[START DATASET]

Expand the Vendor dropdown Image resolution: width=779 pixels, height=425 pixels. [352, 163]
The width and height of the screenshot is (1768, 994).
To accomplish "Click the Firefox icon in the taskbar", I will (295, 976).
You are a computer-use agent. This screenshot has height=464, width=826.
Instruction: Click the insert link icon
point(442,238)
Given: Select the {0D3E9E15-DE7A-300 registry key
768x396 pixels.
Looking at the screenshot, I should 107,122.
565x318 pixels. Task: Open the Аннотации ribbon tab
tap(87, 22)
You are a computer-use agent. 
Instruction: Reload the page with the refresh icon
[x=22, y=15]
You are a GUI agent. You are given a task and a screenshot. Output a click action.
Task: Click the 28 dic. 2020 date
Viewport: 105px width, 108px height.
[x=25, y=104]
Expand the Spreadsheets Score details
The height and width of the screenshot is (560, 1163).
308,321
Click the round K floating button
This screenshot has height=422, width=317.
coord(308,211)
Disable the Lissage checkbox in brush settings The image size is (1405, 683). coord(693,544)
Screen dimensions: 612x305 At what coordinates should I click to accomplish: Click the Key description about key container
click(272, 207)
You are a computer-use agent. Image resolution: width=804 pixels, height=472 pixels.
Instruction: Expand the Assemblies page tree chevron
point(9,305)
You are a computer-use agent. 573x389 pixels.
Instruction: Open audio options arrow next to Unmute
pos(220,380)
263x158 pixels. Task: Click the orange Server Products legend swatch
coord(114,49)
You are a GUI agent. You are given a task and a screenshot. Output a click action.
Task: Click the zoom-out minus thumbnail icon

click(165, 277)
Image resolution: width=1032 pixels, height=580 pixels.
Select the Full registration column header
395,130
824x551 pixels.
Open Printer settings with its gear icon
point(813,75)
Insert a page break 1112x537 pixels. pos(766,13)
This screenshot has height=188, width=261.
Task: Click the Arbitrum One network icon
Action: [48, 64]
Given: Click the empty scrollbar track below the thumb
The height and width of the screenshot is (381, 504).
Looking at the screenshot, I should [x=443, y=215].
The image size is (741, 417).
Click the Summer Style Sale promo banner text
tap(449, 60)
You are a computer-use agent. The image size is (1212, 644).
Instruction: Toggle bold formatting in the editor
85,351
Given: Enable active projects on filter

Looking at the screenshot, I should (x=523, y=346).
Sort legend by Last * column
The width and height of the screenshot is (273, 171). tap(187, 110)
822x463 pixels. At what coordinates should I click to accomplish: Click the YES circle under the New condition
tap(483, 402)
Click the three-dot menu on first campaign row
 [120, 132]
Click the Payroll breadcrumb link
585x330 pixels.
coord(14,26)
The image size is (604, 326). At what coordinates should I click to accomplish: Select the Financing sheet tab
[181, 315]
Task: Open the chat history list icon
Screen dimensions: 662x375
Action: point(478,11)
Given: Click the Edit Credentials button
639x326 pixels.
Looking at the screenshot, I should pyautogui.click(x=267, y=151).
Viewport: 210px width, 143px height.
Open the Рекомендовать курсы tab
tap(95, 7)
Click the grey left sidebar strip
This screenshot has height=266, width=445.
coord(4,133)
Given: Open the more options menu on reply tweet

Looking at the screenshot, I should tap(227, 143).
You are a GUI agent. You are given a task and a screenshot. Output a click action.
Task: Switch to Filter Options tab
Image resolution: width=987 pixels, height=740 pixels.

[END DATASET]

Put the records from the first line through the line containing "point(9,305)" into a Markdown table with the columns Row and Line. Number each row and give its line, leaving out blank lines.

*RESULT FOR THIS TASK*:
| Row | Line |
|---|---|
| 1 | Expand the Vendor dropdown Image resolution: width=779 pixels, height=425 pixels. [352, 163] |
| 2 | The width and height of the screenshot is (1768, 994). |
| 3 | To accomplish "Click the Firefox icon in the taskbar", I will (295, 976). |
| 4 | You are a computer-use agent. This screenshot has height=464, width=826. |
| 5 | Instruction: Click the insert link icon |
| 6 | point(442,238) |
| 7 | Given: Select the {0D3E9E15-DE7A-300 registry key |
| 8 | 768x396 pixels. |
| 9 | Looking at the screenshot, I should 107,122. |
| 10 | 565x318 pixels. Task: Open the Аннотации ribbon tab |
| 11 | tap(87, 22) |
| 12 | You are a computer-use agent.  |
| 13 | Instruction: Reload the page with the refresh icon |
| 14 | [x=22, y=15] |
| 15 | You are a GUI agent. You are given a task and a screenshot. Output a click action. |
| 16 | Task: Click the 28 dic. 2020 date |
| 17 | Viewport: 105px width, 108px height. |
| 18 | [x=25, y=104] |
| 19 | Expand the Spreadsheets Score details |
| 20 | The height and width of the screenshot is (560, 1163). |
| 21 | 308,321 |
| 22 | Click the round K floating button |
| 23 | This screenshot has height=422, width=317. |
| 24 | coord(308,211) |
| 25 | Disable the Lissage checkbox in brush settings The image size is (1405, 683). coord(693,544) |
| 26 | Screen dimensions: 612x305 At what coordinates should I click to accomplish: Click the Key description about key container |
| 27 | click(272, 207) |
| 28 | You are a computer-use agent. Image resolution: width=804 pixels, height=472 pixels. |
| 29 | Instruction: Expand the Assemblies page tree chevron |
| 30 | point(9,305) |